The perils of full system resource utilization

time to read 3 min | 471 words

The following quotes (or something very similar) came from our interactions with customers:

“We paid a lot of money for this hardware, why isn’t your database making full use of it?”

“The machine is peaking at 100% CPU, the sky is falling, help, NOW!”

This is a problem, because I can empathize with both sides. On the one hand, having just put a five or six figure sum into new hardware, it can be depressing to see is “going to waste”. On the other hand, seeing the system under high load gives you that sinking feeling that the boat is going to overturn at any moment and production will go down.

Balancing resource consumption is a really hard problem, mostly because we don’t have any control over our work intake. We can’t control how many requests we accept nor do we control what kind of work is being asked of us. Actually, that isn’t true. We could control that, but in most cases, that is a false distinction.

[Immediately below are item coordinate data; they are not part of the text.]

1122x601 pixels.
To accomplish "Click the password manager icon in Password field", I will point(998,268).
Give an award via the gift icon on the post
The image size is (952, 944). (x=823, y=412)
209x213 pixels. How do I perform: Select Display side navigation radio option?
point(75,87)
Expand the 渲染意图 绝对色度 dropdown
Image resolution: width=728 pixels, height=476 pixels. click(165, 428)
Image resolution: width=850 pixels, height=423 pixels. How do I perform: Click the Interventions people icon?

At some point, RavenDB had a max number of concurrent request limit, and users have hit that in the past. This resulted in angry calls from customers about RavenDB refusing requests. The fact that we did that to maintain the overall health of the system was immaterial. Refusing requests meant that the system (or some portion of it) was down. In those cases, it was actually better, from the customer’s perspective, for the whole thing to slow down a bit, as long as there were no errors.

Inside RavenDB, we attempt to manage our CPU consumption using separation of concerns. First, we have the processing of requests. The assumption is that such requests end up being waited on by an actual human, directly or indirectly, so we process them first, prioritizing them above almost everything else. The only thing that has higher priority is the cluster health and monitoring system, which ensure that all nodes are up, running and in the same state.

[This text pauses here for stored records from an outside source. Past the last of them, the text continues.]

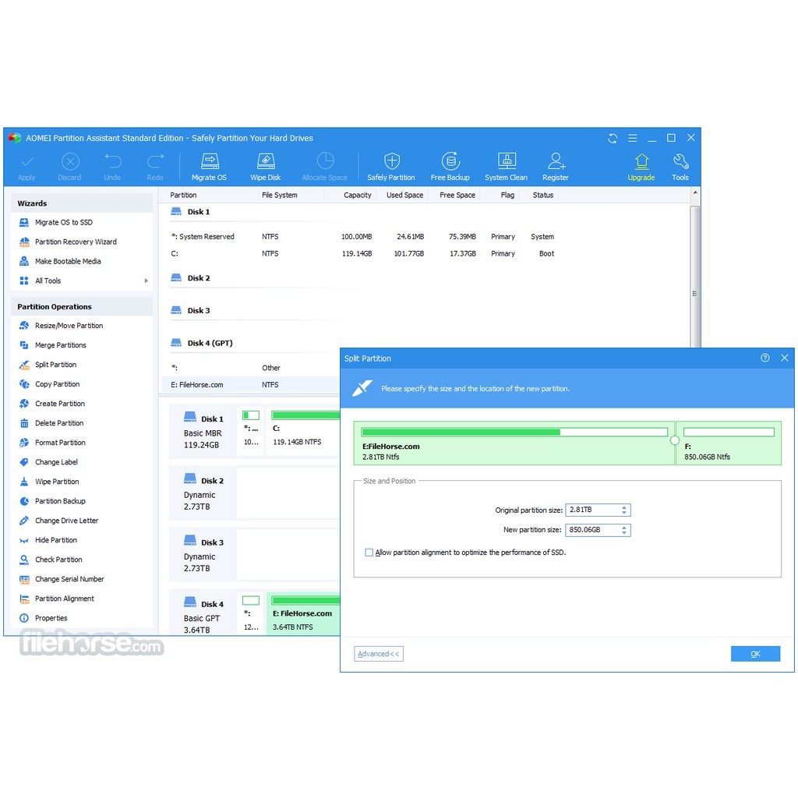Click the refresh toggle next to the menu
This screenshot has height=798, width=798.
pos(613,138)
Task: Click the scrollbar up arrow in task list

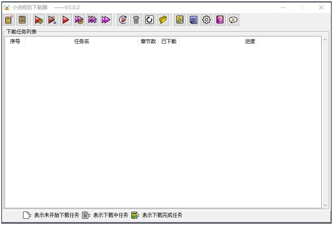Action: pos(325,40)
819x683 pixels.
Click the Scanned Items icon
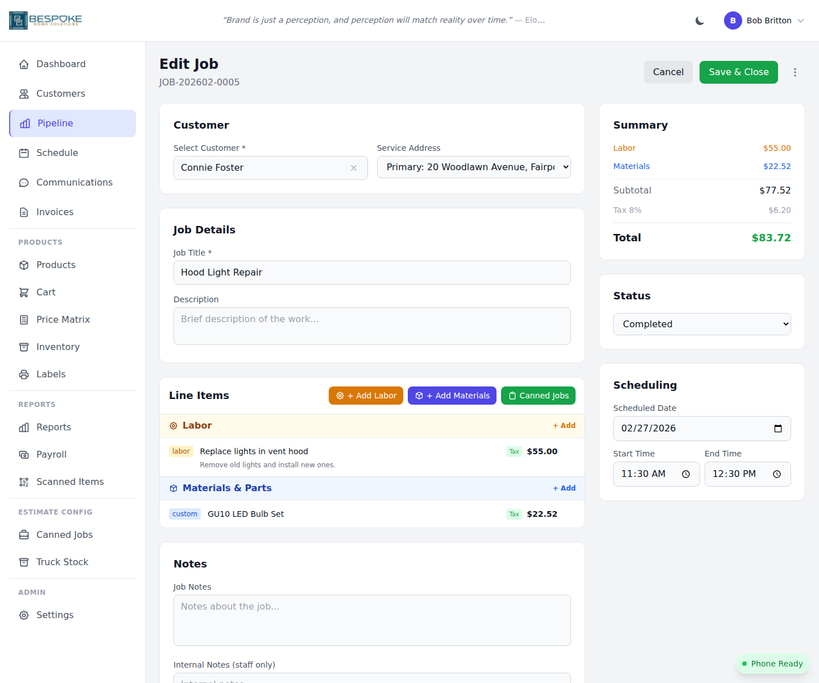click(24, 482)
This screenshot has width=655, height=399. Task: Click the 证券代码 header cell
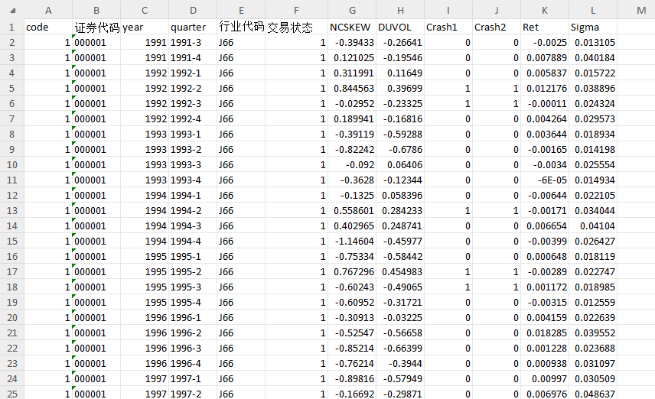point(96,27)
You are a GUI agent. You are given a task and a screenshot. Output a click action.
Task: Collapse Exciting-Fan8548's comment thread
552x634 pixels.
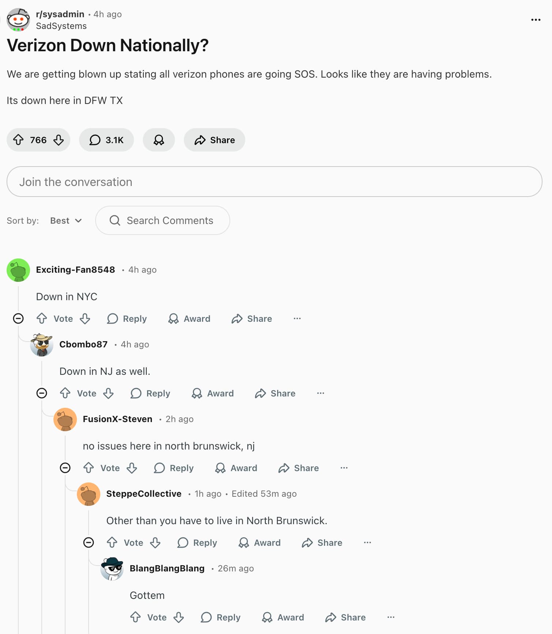[18, 318]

As it turns out, RavenDB have a lot of additional processes internally that can be given a lower priority under load. For example, indexing, which are something that RavenDB runs in the background, are something that we can increase the latency of to give more resources for request processing.

We have a lot of experience in balancing the overall needs, and I’m still not sure that I have a good answer here. The reason for this post is that I just analyzed a dump file where it looked like requests were waiting for indexing to complete, but they were actually starving the indexes from the CPU time that they needed to actually run.  The system progressed, but not fast enough for the user to not notice things.

Actually, that is the primary criteria that we use. If the system is slow, but no one notices, the system ain’t slow.